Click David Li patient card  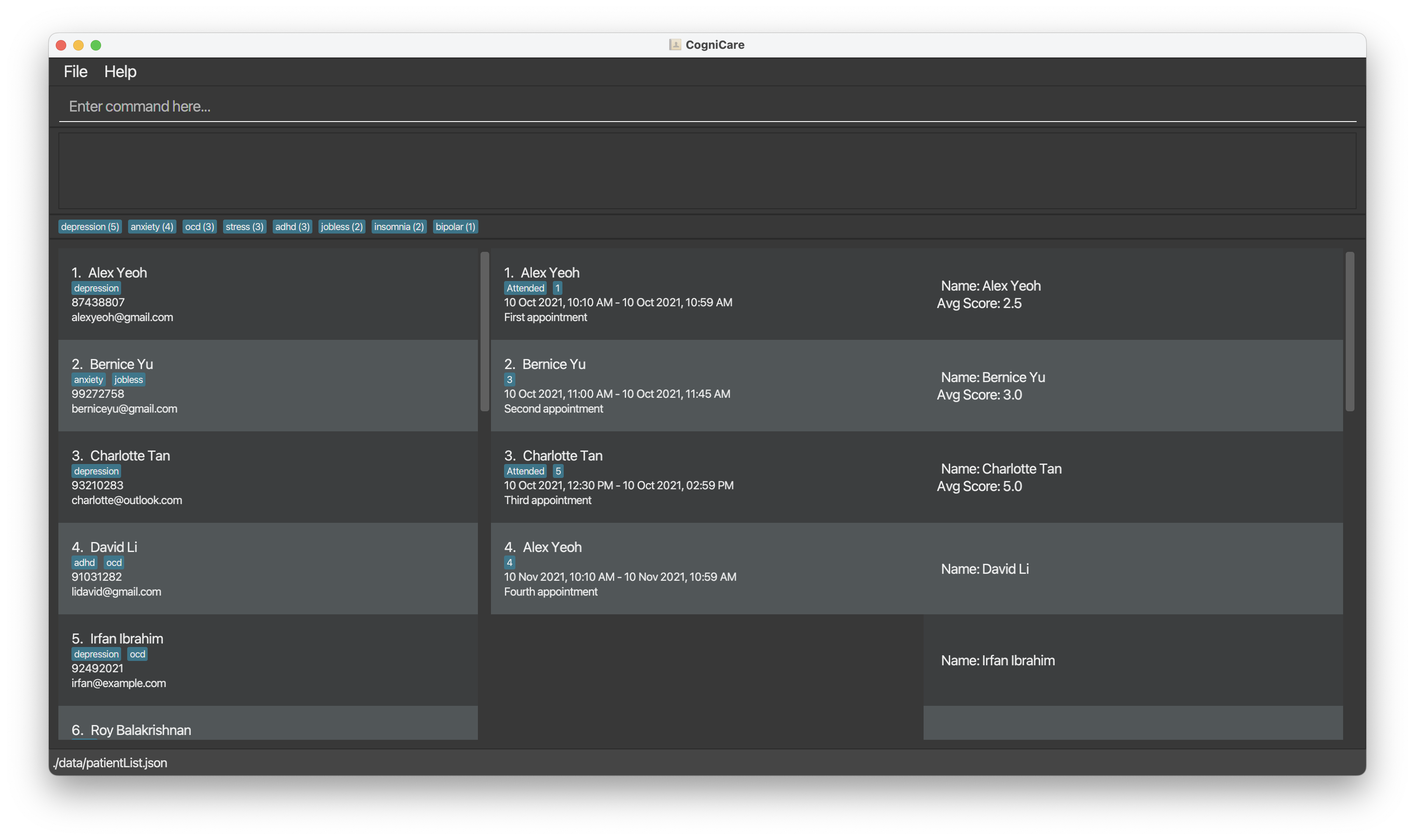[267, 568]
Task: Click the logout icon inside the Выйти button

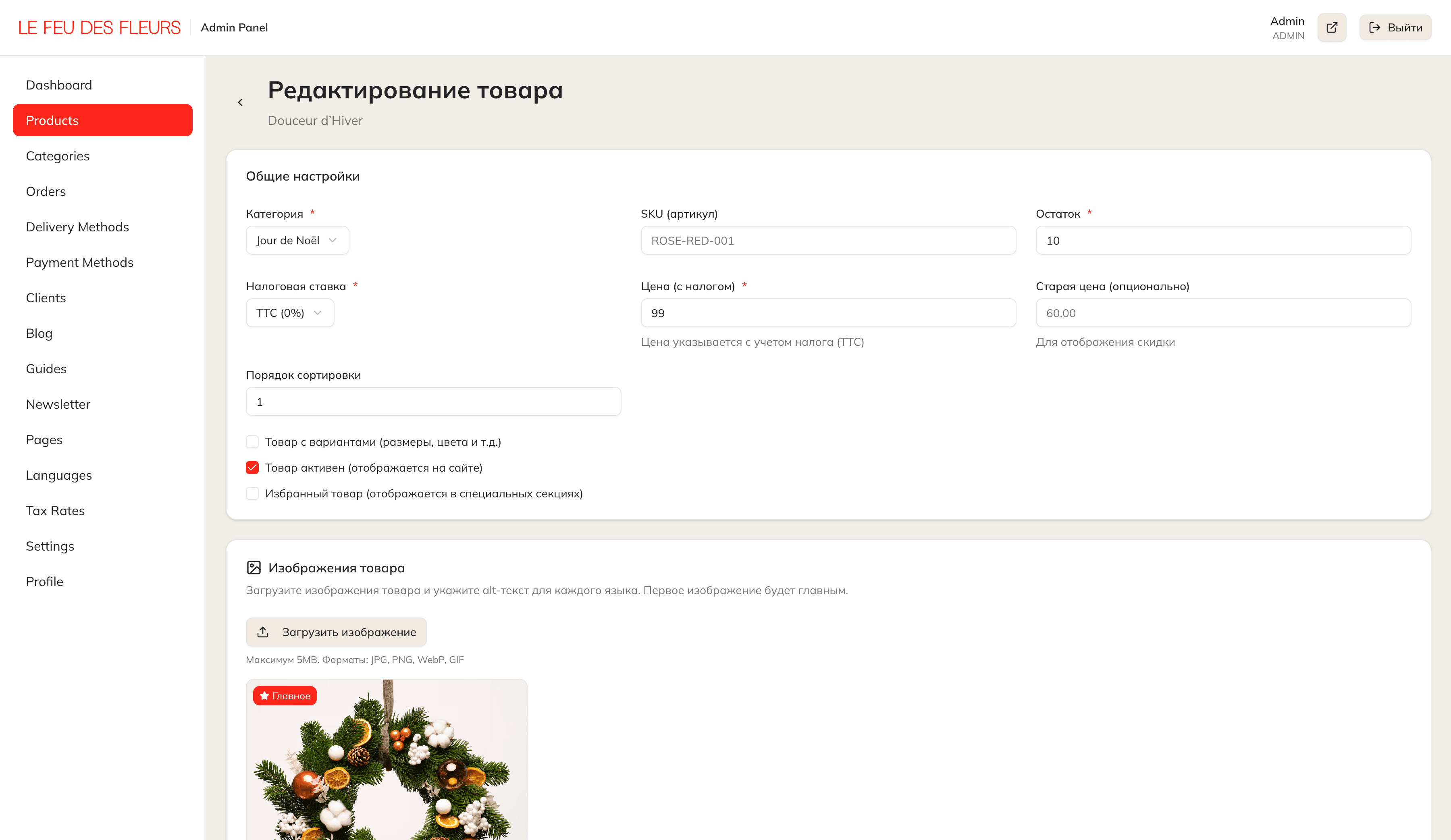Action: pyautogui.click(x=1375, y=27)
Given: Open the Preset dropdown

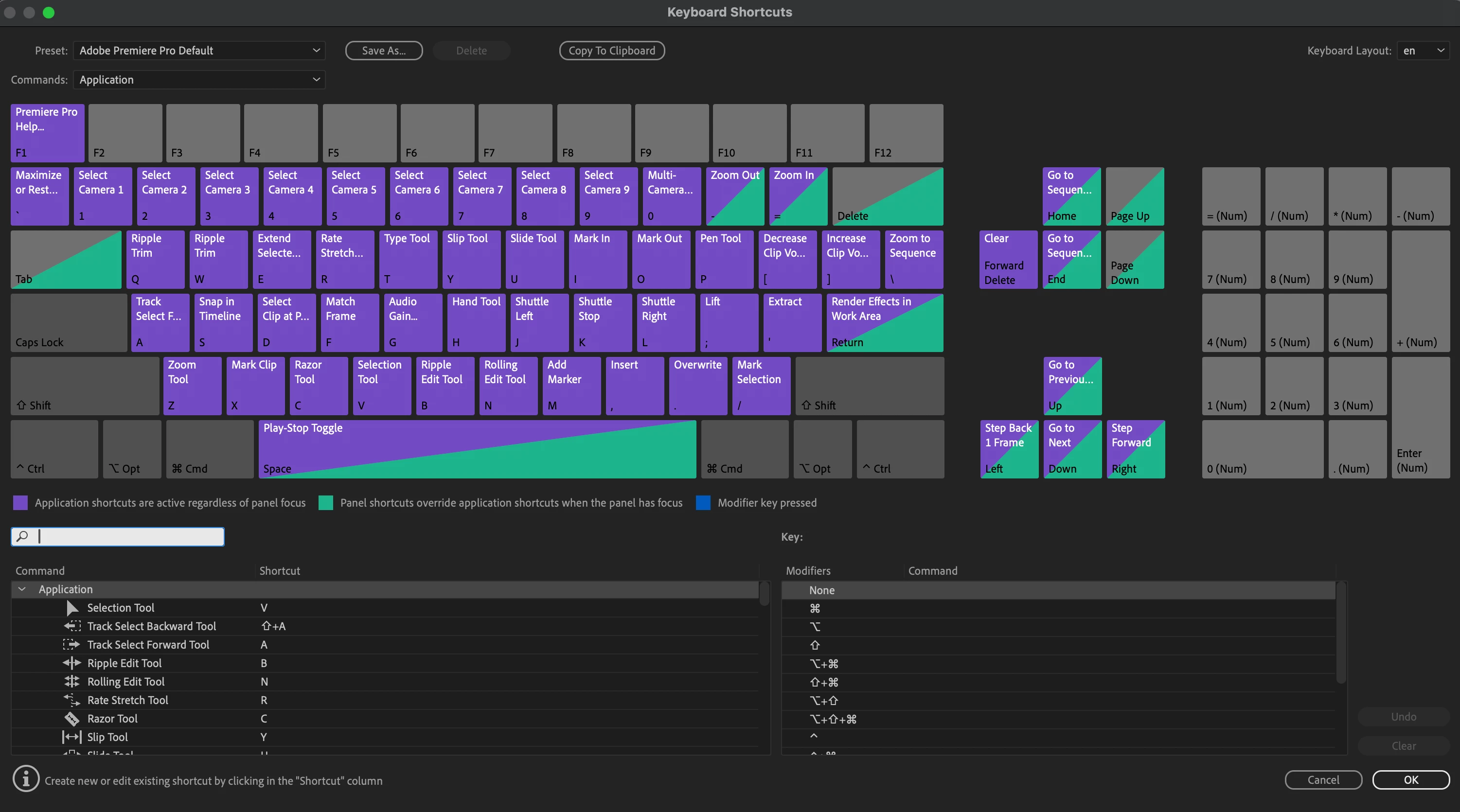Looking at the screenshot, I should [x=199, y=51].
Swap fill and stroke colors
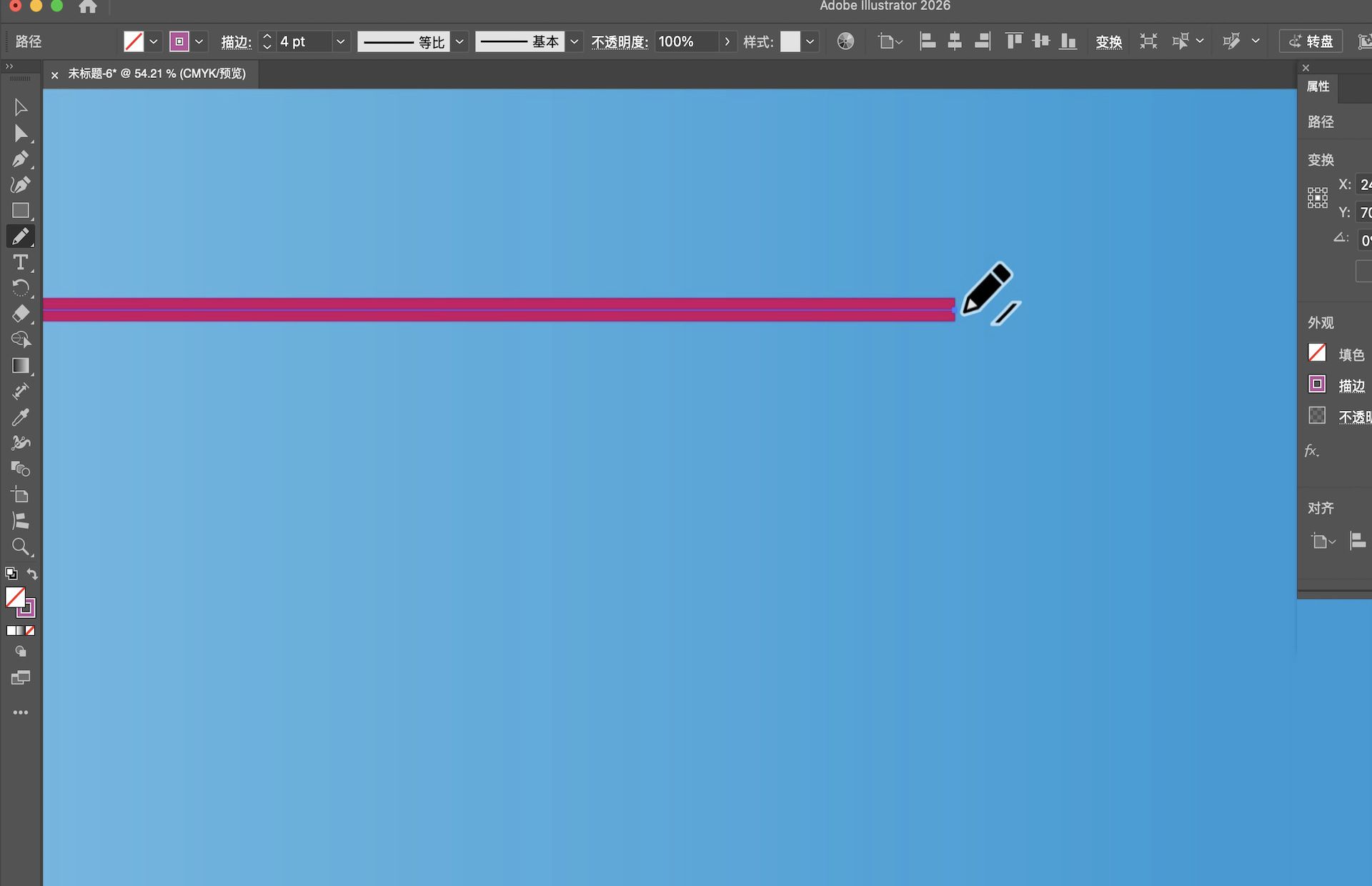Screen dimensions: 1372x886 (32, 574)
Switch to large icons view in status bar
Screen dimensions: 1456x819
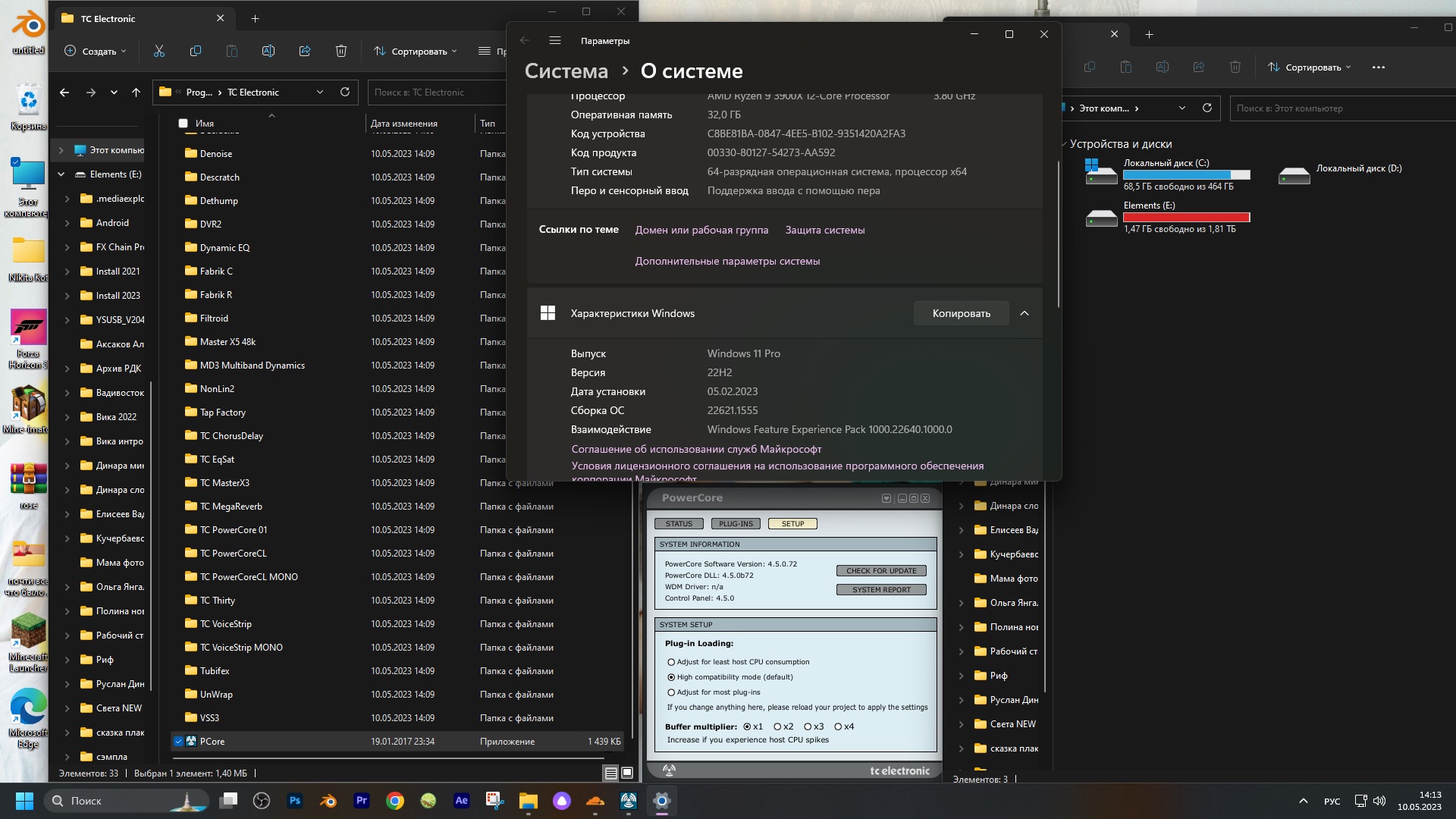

☆ ☆ ☆ ☆ ☆ ☆ ☆

> **TRY IT**
Leaving out all pictures, print exactly the lines above from the one containing "Swap fill and stroke colors" through the last line of the entries.

> **ANSWER BOX**
Swap fill and stroke colors
Screen dimensions: 1372x886 (32, 574)
Switch to large icons view in status bar
Screen dimensions: 1456x819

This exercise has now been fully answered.